Goal of the exercise » Could you repeat exactly the lines below, from the line containing "You are a GUI" through the last one, both included, while leaving out any pictures?

Provided information »

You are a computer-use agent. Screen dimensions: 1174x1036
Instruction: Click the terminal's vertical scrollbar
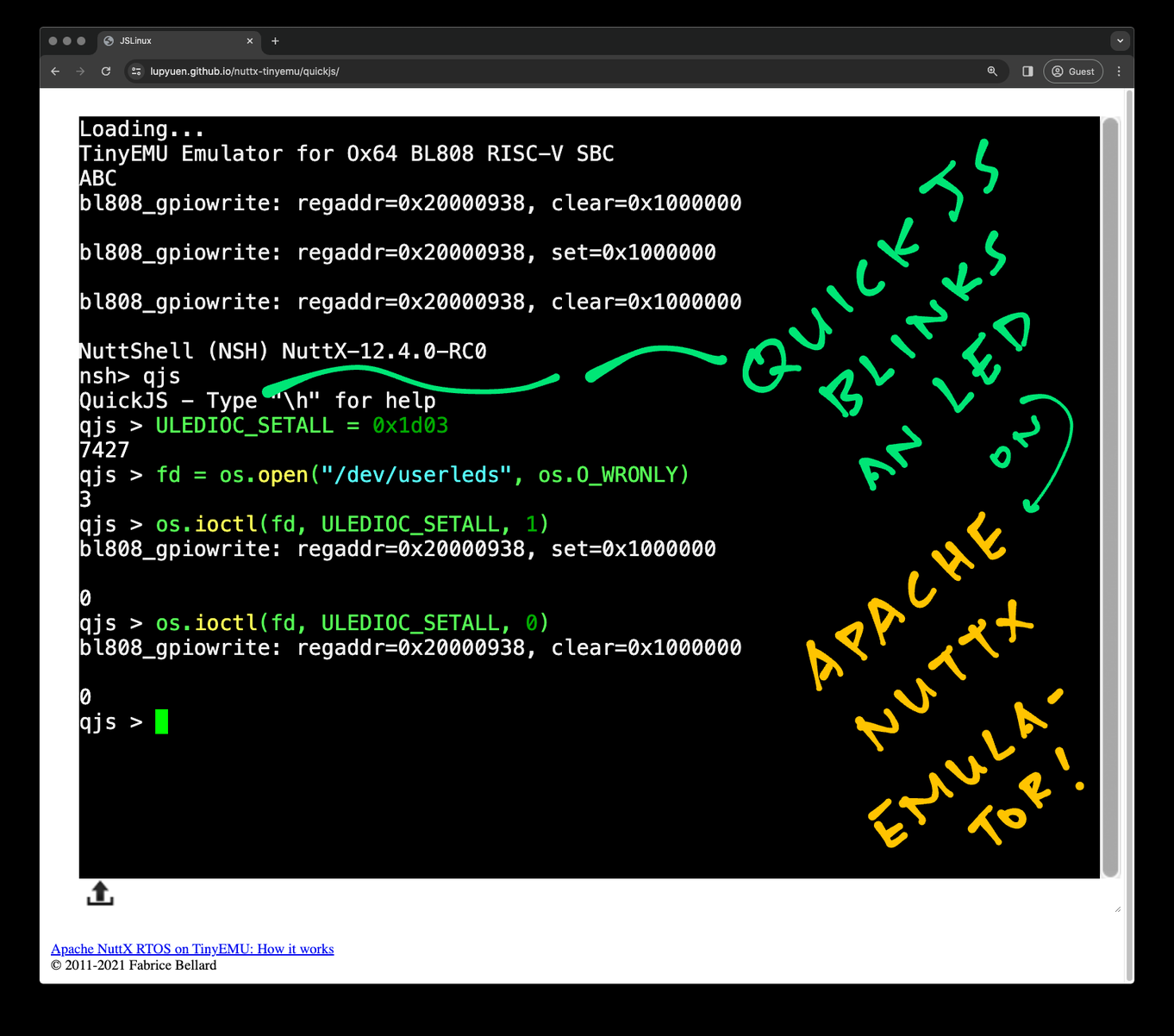coord(1110,496)
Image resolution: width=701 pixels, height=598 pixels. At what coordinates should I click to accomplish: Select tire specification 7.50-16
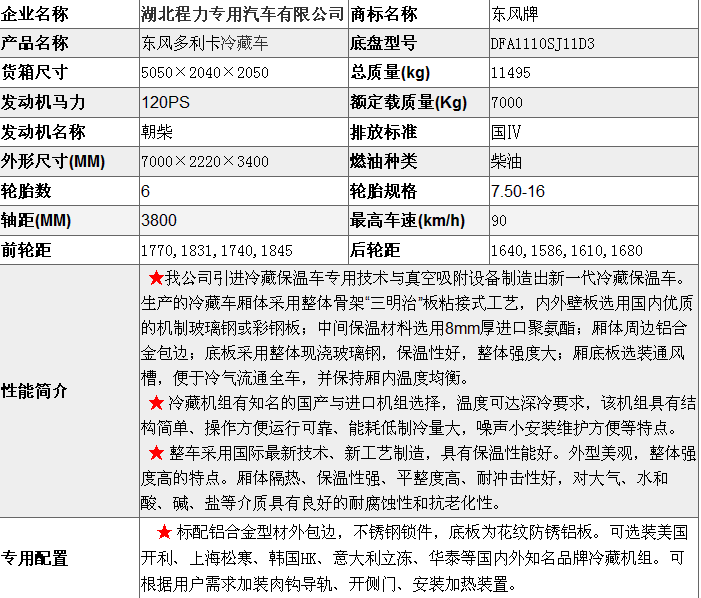(x=517, y=191)
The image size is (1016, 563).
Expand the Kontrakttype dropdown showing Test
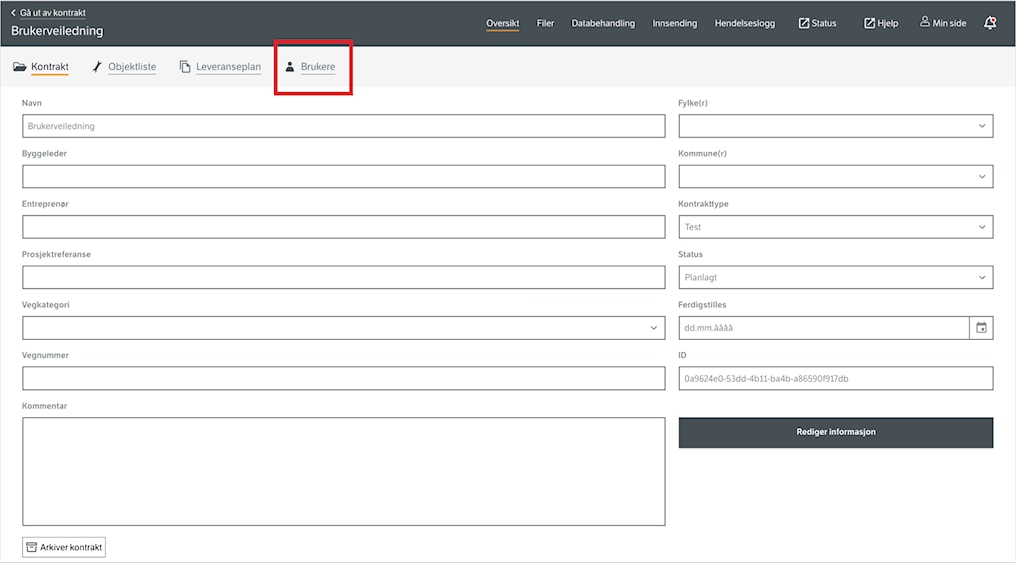[x=835, y=227]
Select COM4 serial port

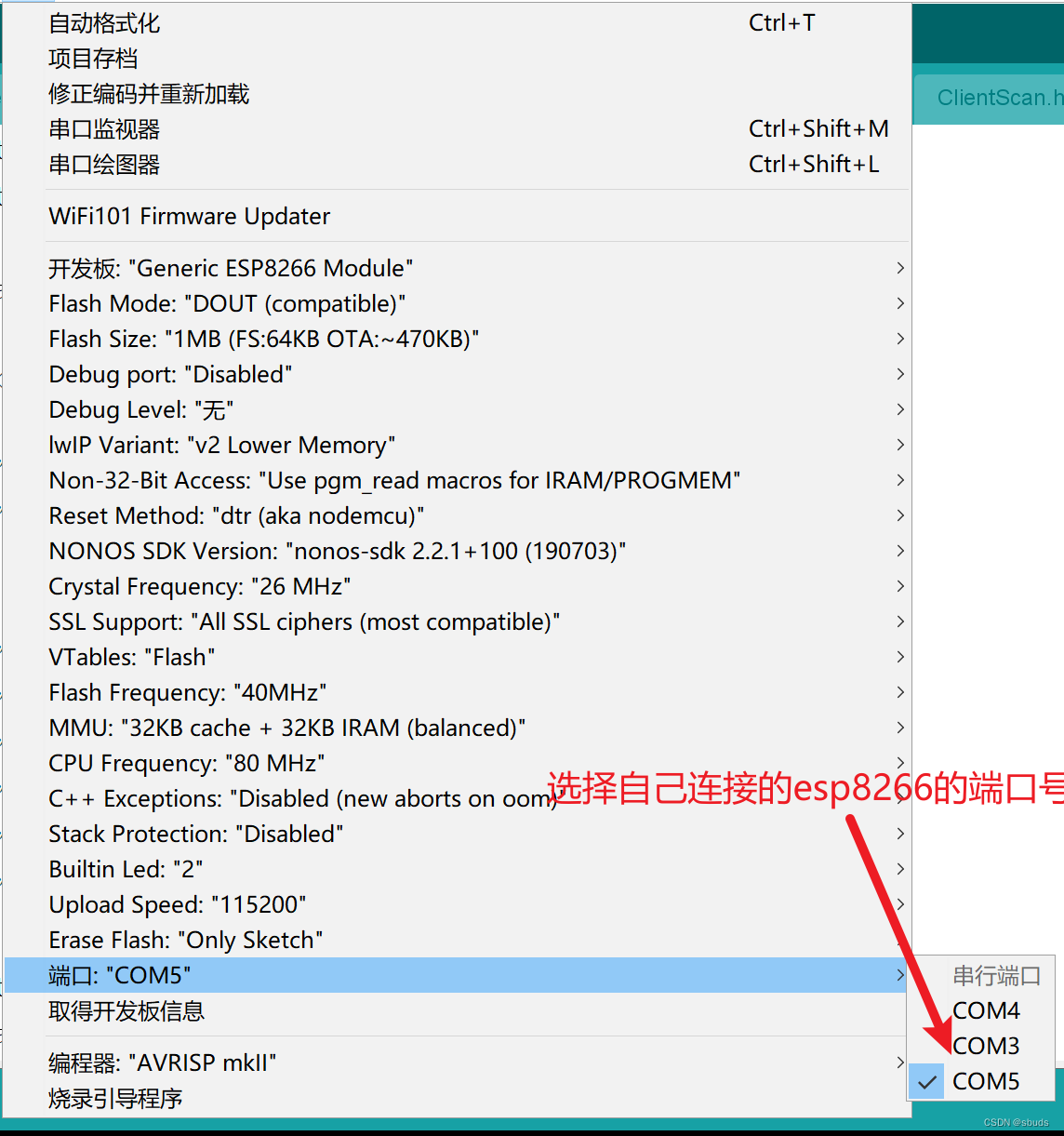point(986,1010)
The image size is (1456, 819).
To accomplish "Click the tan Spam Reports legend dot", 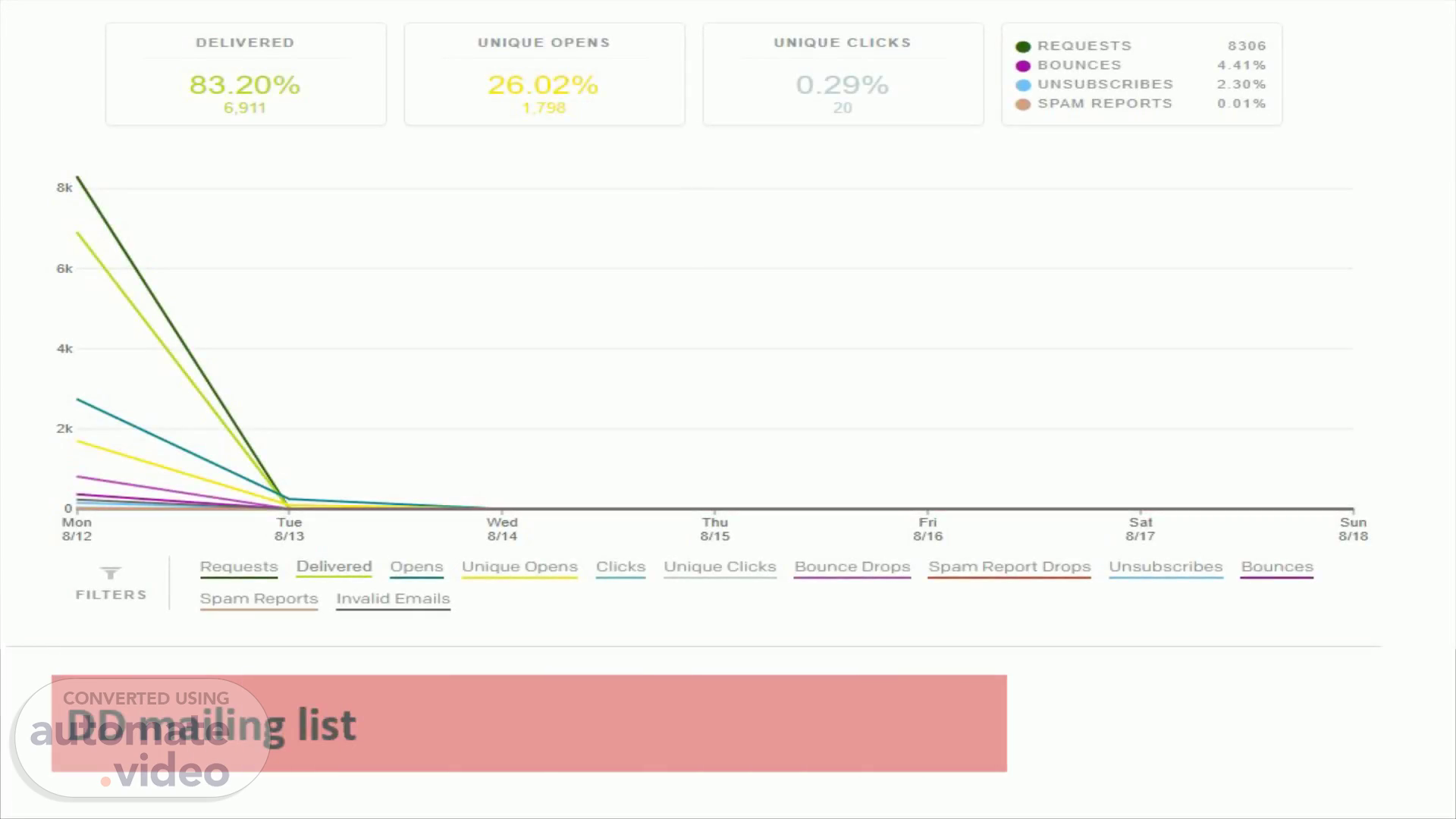I will point(1023,104).
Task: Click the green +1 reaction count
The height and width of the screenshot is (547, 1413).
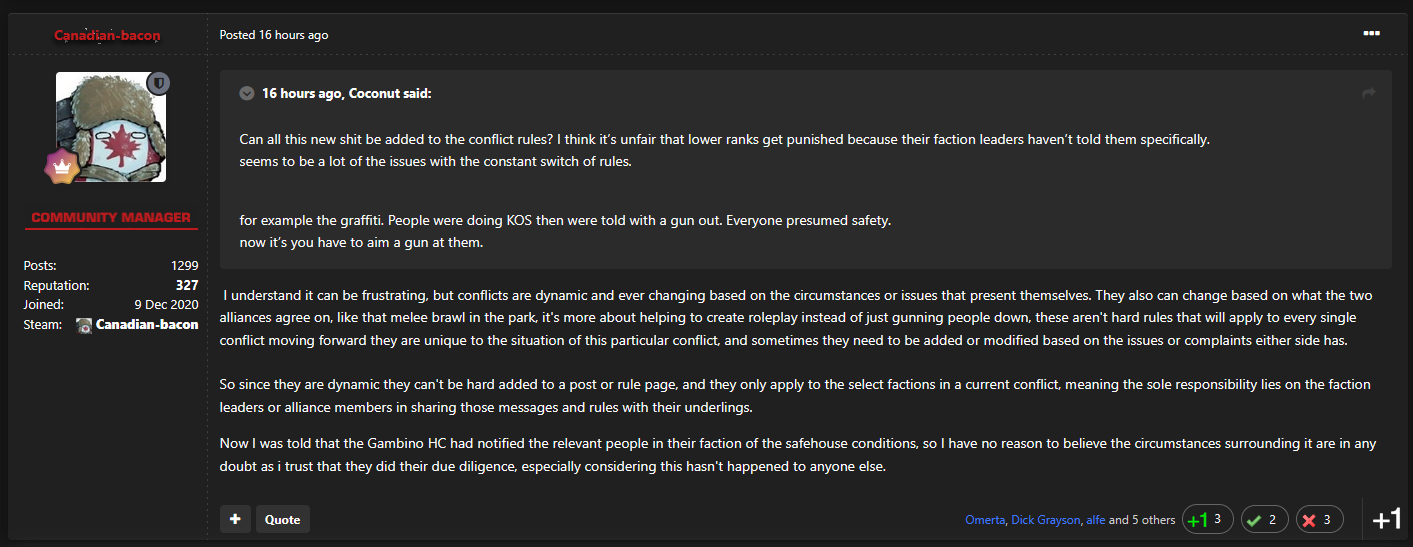Action: click(x=1207, y=520)
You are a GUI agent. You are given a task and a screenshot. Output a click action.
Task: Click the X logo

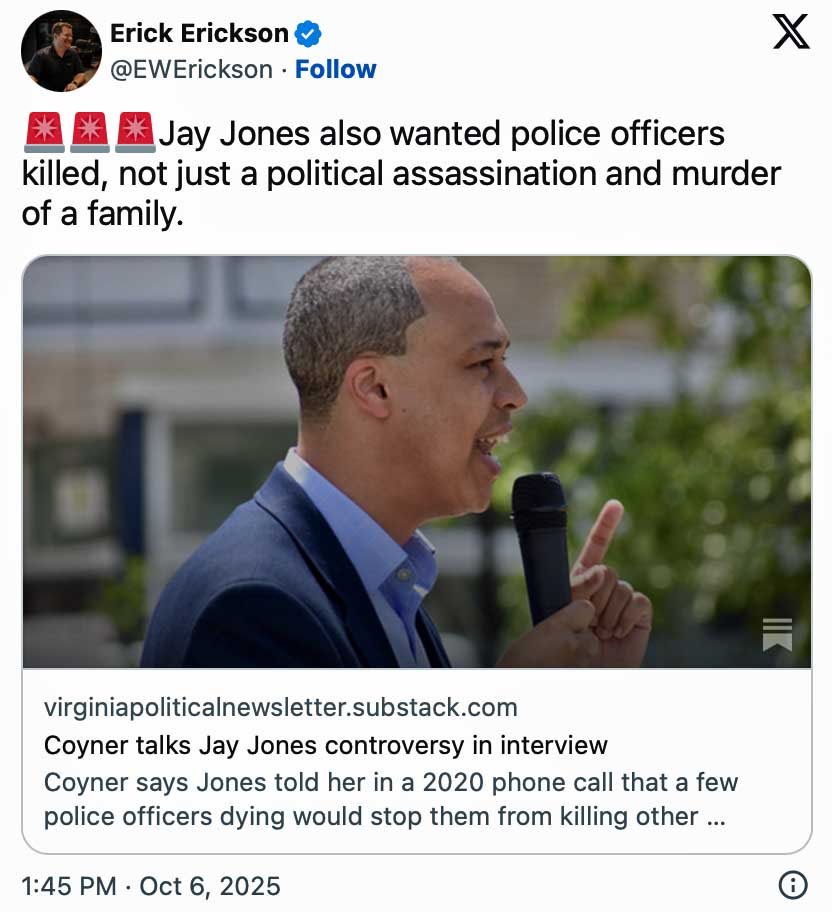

Answer space »
You are a GUI agent. You are given a task and a screenshot. Output a click action.
Task: Click the X logo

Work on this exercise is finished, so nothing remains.